Il soupira me parlant sentiment et misere, et ordonnant à un domestique de mettre sur sa table un troisieme couvert. Outre ce domestique il avoit la plus canonique de toutes les servantes, et un pretre qui dans le peu de paroles qu’il me dit à table me parut un grand ignorant. Sa maison étoit assez grande mais mal batie, et ruineuse. Elle etoit si demeublée que pour me faire donner un mechant lit, dans une chambre près de la sienne, il dut me ceder un de ses durs matelas. Son diner pitoyable m’epouvanta. L’attachement qu’il avoit à son institut lui fesoit faire maigre, et l’huile étoit mauvaise. Il etoit d’ailleurs homme d’esprit, et qui plus est honete homme. Il me dit, et j’en fus tres surpris, que son eveché, qui cependant n’étoit pas des plus pauvres, ne lui rendoit que cinq cent ducats di regno par an, et par surcroit de malheur il etoit endetté de six cent. Il me dit en soupant que le seul bonheur, dont il jouissoit étoit celui d’etre sorti des griffes des moines, dont la persecution avoit été pour quinze années de suite son vrai purgatoire. Ces notices me mortifierent, parcequ’elles me firent entrevoir l’embaras dans le quel ma personne devoit le mettre. Je le voyois interdit de ce qu’il reconnoissoit le triste present qu’il m’avoit fait. Il me paroissoit cependant de ne devoir que le plaindre.

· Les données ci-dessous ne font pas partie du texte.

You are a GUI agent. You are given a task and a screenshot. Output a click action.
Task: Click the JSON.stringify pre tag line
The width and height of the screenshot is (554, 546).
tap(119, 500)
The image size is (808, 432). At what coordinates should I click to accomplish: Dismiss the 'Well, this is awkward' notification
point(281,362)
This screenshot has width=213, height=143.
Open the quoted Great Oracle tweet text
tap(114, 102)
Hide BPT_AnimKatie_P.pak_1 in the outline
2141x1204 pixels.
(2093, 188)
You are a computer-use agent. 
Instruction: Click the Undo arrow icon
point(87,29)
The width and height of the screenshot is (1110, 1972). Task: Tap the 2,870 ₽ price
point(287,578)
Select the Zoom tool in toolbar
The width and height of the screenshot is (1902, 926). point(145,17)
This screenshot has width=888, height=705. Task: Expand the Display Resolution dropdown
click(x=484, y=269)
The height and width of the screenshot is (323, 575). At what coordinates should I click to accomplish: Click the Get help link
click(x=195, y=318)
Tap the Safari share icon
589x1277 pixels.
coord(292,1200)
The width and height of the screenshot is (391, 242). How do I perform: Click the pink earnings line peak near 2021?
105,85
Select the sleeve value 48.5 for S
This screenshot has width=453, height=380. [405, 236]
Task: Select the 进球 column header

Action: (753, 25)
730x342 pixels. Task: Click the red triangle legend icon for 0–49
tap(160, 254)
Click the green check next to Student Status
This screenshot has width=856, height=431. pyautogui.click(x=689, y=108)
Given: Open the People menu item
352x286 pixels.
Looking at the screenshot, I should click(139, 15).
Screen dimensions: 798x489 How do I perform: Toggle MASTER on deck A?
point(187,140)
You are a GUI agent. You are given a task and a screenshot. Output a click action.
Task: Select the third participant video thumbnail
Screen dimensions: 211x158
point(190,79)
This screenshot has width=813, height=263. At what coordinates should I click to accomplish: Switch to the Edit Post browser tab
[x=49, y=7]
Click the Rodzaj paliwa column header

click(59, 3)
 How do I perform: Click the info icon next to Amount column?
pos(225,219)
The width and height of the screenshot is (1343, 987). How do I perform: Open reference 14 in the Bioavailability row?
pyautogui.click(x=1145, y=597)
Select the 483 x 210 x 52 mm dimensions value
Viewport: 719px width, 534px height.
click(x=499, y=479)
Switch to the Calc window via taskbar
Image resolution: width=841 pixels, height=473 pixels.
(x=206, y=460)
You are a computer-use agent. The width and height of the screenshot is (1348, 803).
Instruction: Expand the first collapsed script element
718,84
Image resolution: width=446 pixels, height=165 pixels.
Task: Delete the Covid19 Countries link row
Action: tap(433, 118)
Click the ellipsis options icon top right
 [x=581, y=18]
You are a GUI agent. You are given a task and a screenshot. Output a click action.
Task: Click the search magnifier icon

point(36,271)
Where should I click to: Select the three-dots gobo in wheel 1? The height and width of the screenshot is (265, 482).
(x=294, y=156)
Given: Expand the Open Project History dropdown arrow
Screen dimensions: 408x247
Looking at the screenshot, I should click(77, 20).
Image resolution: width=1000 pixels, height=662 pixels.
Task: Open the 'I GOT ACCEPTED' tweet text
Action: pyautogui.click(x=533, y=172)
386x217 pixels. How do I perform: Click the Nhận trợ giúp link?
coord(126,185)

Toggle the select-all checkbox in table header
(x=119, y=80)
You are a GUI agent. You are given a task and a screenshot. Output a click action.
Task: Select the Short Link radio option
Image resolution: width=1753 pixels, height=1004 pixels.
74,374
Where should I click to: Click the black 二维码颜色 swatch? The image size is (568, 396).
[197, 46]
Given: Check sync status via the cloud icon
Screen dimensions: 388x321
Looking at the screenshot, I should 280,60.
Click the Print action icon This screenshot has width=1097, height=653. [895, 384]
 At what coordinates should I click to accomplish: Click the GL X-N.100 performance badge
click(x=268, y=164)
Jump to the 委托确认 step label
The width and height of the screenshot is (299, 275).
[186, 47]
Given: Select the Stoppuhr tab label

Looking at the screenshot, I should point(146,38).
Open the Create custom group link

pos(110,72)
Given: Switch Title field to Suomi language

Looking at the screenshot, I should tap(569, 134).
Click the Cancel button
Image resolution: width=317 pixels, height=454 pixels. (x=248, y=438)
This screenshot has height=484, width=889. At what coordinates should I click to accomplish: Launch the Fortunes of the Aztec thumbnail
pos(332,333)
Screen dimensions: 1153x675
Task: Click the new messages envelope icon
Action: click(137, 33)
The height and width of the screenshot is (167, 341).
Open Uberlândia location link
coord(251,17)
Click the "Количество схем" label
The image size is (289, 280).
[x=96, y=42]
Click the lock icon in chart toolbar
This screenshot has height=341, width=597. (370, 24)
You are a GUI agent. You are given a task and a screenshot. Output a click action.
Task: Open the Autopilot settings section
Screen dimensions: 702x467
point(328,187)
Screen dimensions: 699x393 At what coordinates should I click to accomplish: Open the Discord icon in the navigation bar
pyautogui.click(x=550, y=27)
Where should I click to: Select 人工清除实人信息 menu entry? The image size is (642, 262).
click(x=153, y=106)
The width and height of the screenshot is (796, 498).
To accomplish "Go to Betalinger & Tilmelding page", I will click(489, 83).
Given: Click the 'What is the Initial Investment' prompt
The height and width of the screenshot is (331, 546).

Il sourit quand je lui ai demandé s’il avoit des bons livres, une societé de gens de lettres, une noble coterie pour passer agréablement une ou deux heures. Il me confia que dans tout son diocese il n’y avoit positivement personne, qui pût se vanter de savoir bien écrire, et encore moins qui eut du gout, et une idée de bonne litterature, pas un vrai libraire, et pas un amateur qui fut curieux de la gazette. Il me promit cependant que nous cultiverions les lettres ensemble quand il recevroit les livres qu’il avoit ordonné à Naples.

Cela auroit pu être mais sans une bonne biblioteque, un cercle, une emulation, une correspondance litteraire etoit ce là le pays où je devois me voir etabli à l’age de dixsept 18 ans ? En me voyant pensif, et comme abattu par le triste aspect de la vie que je devois me disposer à mener chez lui, il crut m’encourager m’assurant qu’il feroit tout ce qui dependroit de lui pour faire mon bonheur.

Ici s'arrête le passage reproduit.